## Exercise instructions
Reproduce every one of the following records line for line, with no changes.
#### Extracted data ####
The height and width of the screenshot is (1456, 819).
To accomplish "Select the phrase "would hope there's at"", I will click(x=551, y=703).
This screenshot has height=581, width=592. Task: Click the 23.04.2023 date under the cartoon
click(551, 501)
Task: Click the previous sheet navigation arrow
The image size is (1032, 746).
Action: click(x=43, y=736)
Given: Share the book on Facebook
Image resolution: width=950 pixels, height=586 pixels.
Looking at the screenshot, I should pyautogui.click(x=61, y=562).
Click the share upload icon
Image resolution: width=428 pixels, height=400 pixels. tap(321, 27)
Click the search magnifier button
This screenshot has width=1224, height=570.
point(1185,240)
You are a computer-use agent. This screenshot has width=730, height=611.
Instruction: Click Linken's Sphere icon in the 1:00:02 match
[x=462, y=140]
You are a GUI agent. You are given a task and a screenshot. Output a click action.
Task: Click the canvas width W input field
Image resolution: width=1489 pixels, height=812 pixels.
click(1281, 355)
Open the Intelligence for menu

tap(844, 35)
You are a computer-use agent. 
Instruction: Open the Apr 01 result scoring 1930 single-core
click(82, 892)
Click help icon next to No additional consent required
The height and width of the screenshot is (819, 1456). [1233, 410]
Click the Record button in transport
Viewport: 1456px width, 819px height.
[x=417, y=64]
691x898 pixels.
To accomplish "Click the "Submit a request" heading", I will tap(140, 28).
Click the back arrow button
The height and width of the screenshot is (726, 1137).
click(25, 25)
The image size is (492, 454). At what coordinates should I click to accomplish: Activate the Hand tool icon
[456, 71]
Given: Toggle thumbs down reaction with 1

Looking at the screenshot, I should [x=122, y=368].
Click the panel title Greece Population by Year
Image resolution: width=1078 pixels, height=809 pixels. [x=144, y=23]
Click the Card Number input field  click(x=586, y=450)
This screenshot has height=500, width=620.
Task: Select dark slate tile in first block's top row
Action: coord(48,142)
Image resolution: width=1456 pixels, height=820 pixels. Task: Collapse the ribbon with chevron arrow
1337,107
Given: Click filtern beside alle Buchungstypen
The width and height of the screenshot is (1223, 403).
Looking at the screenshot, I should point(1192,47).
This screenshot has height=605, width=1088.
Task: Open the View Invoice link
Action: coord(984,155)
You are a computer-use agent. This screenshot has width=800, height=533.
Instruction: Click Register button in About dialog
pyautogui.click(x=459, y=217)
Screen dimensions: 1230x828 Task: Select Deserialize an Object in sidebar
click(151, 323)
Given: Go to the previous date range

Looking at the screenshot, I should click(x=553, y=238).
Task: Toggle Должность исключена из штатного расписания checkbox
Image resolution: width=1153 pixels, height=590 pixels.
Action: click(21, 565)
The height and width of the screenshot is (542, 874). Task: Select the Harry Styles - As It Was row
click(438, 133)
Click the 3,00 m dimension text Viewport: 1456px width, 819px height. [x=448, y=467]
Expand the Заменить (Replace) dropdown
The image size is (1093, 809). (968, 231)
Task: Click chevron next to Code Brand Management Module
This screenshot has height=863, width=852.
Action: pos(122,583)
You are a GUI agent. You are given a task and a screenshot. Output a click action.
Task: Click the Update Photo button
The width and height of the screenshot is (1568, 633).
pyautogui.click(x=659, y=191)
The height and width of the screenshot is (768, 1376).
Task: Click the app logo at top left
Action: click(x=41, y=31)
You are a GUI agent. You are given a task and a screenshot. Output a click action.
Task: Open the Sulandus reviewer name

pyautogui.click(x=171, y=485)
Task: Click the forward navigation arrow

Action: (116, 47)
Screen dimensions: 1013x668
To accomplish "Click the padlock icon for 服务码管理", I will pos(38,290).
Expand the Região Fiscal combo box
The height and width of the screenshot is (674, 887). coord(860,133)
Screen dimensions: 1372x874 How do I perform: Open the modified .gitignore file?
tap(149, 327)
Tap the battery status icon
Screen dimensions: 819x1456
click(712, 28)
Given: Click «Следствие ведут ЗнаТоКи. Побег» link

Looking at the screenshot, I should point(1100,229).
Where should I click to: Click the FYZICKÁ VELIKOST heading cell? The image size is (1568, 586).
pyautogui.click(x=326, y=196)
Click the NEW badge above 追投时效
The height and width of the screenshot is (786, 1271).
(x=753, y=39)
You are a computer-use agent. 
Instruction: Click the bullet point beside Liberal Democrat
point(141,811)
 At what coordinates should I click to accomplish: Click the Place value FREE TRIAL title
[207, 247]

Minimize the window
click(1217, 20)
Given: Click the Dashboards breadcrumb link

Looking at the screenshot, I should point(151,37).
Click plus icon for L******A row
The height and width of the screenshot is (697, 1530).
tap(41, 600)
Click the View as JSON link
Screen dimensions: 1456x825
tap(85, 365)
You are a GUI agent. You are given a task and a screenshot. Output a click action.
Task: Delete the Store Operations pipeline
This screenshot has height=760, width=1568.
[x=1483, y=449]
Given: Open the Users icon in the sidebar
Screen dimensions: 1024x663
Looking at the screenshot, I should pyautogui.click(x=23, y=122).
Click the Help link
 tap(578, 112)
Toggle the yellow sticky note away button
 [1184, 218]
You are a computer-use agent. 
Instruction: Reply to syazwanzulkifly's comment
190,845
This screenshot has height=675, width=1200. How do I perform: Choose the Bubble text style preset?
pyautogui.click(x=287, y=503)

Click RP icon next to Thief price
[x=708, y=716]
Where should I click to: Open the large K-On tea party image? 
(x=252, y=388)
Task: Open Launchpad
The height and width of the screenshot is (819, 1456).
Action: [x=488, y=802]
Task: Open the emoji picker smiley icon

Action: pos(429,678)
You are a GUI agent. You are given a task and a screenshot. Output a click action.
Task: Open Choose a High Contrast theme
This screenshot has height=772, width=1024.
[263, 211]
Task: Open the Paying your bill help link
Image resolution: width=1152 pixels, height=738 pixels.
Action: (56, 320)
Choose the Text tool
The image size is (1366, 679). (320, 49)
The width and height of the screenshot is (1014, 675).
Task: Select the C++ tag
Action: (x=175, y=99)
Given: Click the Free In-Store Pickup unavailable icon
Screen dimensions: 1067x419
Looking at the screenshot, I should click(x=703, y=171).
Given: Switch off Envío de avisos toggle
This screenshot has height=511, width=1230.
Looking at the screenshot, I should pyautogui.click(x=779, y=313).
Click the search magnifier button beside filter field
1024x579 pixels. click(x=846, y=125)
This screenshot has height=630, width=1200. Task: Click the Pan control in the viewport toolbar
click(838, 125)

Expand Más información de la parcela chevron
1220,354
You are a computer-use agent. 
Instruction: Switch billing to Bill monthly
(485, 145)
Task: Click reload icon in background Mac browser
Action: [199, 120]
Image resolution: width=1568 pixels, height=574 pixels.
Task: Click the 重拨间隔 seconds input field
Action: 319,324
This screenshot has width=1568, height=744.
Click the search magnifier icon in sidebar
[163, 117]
####
## Answer below
The height and width of the screenshot is (1456, 819).
To accomplish "Select the phrase "would hope there's at"", I will click(x=551, y=703).
This screenshot has height=581, width=592. Task: Click the 23.04.2023 date under the cartoon
click(551, 501)
Task: Click the previous sheet navigation arrow
The image size is (1032, 746).
Action: click(x=43, y=736)
Given: Share the book on Facebook
Image resolution: width=950 pixels, height=586 pixels.
Looking at the screenshot, I should pyautogui.click(x=61, y=562).
Click the share upload icon
Image resolution: width=428 pixels, height=400 pixels. tap(321, 27)
Click the search magnifier button
This screenshot has width=1224, height=570.
point(1185,240)
You are a computer-use agent. This screenshot has width=730, height=611.
Instruction: Click Linken's Sphere icon in the 1:00:02 match
[x=462, y=140]
You are a GUI agent. You are given a task and a screenshot. Output a click action.
Task: Click the canvas width W input field
Image resolution: width=1489 pixels, height=812 pixels.
click(1281, 355)
Open the Intelligence for menu

tap(844, 35)
You are a computer-use agent. 
Instruction: Open the Apr 01 result scoring 1930 single-core
click(82, 892)
Click help icon next to No additional consent required
The height and width of the screenshot is (819, 1456). [1233, 410]
Click the Record button in transport
Viewport: 1456px width, 819px height.
[x=417, y=64]
691x898 pixels.
To accomplish "Click the "Submit a request" heading", I will tap(140, 28).
Click the back arrow button
The height and width of the screenshot is (726, 1137).
click(25, 25)
The image size is (492, 454). At what coordinates should I click to accomplish: Activate the Hand tool icon
[456, 71]
Given: Toggle thumbs down reaction with 1

Looking at the screenshot, I should [x=122, y=368].
Click the panel title Greece Population by Year
Image resolution: width=1078 pixels, height=809 pixels. [x=144, y=23]
Click the Card Number input field  click(x=586, y=450)
This screenshot has height=500, width=620.
Task: Select dark slate tile in first block's top row
Action: coord(48,142)
Image resolution: width=1456 pixels, height=820 pixels. Task: Collapse the ribbon with chevron arrow
1337,107
Given: Click filtern beside alle Buchungstypen
The width and height of the screenshot is (1223, 403).
Looking at the screenshot, I should point(1192,47).
This screenshot has height=605, width=1088.
Task: Open the View Invoice link
Action: coord(984,155)
You are a computer-use agent. This screenshot has width=800, height=533.
Instruction: Click Register button in About dialog
pyautogui.click(x=459, y=217)
Screen dimensions: 1230x828 Task: Select Deserialize an Object in sidebar
click(151, 323)
Given: Go to the previous date range

Looking at the screenshot, I should click(x=553, y=238).
Task: Toggle Должность исключена из штатного расписания checkbox
Image resolution: width=1153 pixels, height=590 pixels.
Action: click(21, 565)
The height and width of the screenshot is (542, 874). Task: Select the Harry Styles - As It Was row
click(438, 133)
Click the 3,00 m dimension text Viewport: 1456px width, 819px height. [x=448, y=467]
Expand the Заменить (Replace) dropdown
The image size is (1093, 809). (968, 231)
Task: Click chevron next to Code Brand Management Module
This screenshot has height=863, width=852.
Action: pos(122,583)
You are a GUI agent. You are given a task and a screenshot. Output a click action.
Task: Click the Update Photo button
The width and height of the screenshot is (1568, 633).
pyautogui.click(x=659, y=191)
The height and width of the screenshot is (768, 1376).
Task: Click the app logo at top left
Action: click(x=41, y=31)
You are a GUI agent. You are given a task and a screenshot. Output a click action.
Task: Open the Sulandus reviewer name

pyautogui.click(x=171, y=485)
Task: Click the forward navigation arrow

Action: (116, 47)
Screen dimensions: 1013x668
To accomplish "Click the padlock icon for 服务码管理", I will pos(38,290).
Expand the Região Fiscal combo box
The height and width of the screenshot is (674, 887). coord(860,133)
Screen dimensions: 1372x874 How do I perform: Open the modified .gitignore file?
tap(149, 327)
Tap the battery status icon
Screen dimensions: 819x1456
click(712, 28)
Given: Click «Следствие ведут ЗнаТоКи. Побег» link

Looking at the screenshot, I should point(1100,229).
Where should I click to: Click the FYZICKÁ VELIKOST heading cell? The image size is (1568, 586).
pyautogui.click(x=326, y=196)
Click the NEW badge above 追投时效
The height and width of the screenshot is (786, 1271).
(x=753, y=39)
You are a computer-use agent. 
Instruction: Click the bullet point beside Liberal Democrat
point(141,811)
 At what coordinates should I click to accomplish: Click the Place value FREE TRIAL title
[207, 247]

Minimize the window
click(1217, 20)
Given: Click the Dashboards breadcrumb link

Looking at the screenshot, I should point(151,37).
Click plus icon for L******A row
The height and width of the screenshot is (697, 1530).
tap(41, 600)
Click the View as JSON link
Screen dimensions: 1456x825
tap(85, 365)
You are a GUI agent. You are given a task and a screenshot. Output a click action.
Task: Delete the Store Operations pipeline
This screenshot has height=760, width=1568.
[x=1483, y=449]
Given: Open the Users icon in the sidebar
Screen dimensions: 1024x663
Looking at the screenshot, I should pyautogui.click(x=23, y=122).
Click the Help link
 tap(578, 112)
Toggle the yellow sticky note away button
 [1184, 218]
You are a computer-use agent. 
Instruction: Reply to syazwanzulkifly's comment
190,845
This screenshot has height=675, width=1200. How do I perform: Choose the Bubble text style preset?
pyautogui.click(x=287, y=503)

Click RP icon next to Thief price
[x=708, y=716]
Where should I click to: Open the large K-On tea party image? 
(x=252, y=388)
Task: Open Launchpad
The height and width of the screenshot is (819, 1456).
Action: [x=488, y=802]
Task: Open the emoji picker smiley icon

Action: pos(429,678)
You are a GUI agent. You are given a task and a screenshot. Output a click action.
Task: Open Choose a High Contrast theme
This screenshot has height=772, width=1024.
[263, 211]
Task: Open the Paying your bill help link
Image resolution: width=1152 pixels, height=738 pixels.
Action: (56, 320)
Choose the Text tool
The image size is (1366, 679). (320, 49)
The width and height of the screenshot is (1014, 675).
Task: Select the C++ tag
Action: (x=175, y=99)
Given: Click the Free In-Store Pickup unavailable icon
Screen dimensions: 1067x419
Looking at the screenshot, I should click(x=703, y=171).
Given: Switch off Envío de avisos toggle
This screenshot has height=511, width=1230.
Looking at the screenshot, I should pyautogui.click(x=779, y=313).
Click the search magnifier button beside filter field
1024x579 pixels. click(x=846, y=125)
This screenshot has height=630, width=1200. Task: Click the Pan control in the viewport toolbar
click(838, 125)

Expand Más información de la parcela chevron
1220,354
You are a computer-use agent. 
Instruction: Switch billing to Bill monthly
(485, 145)
Task: Click reload icon in background Mac browser
Action: [199, 120]
Image resolution: width=1568 pixels, height=574 pixels.
Task: Click the 重拨间隔 seconds input field
Action: 319,324
This screenshot has width=1568, height=744.
Click the search magnifier icon in sidebar
[163, 117]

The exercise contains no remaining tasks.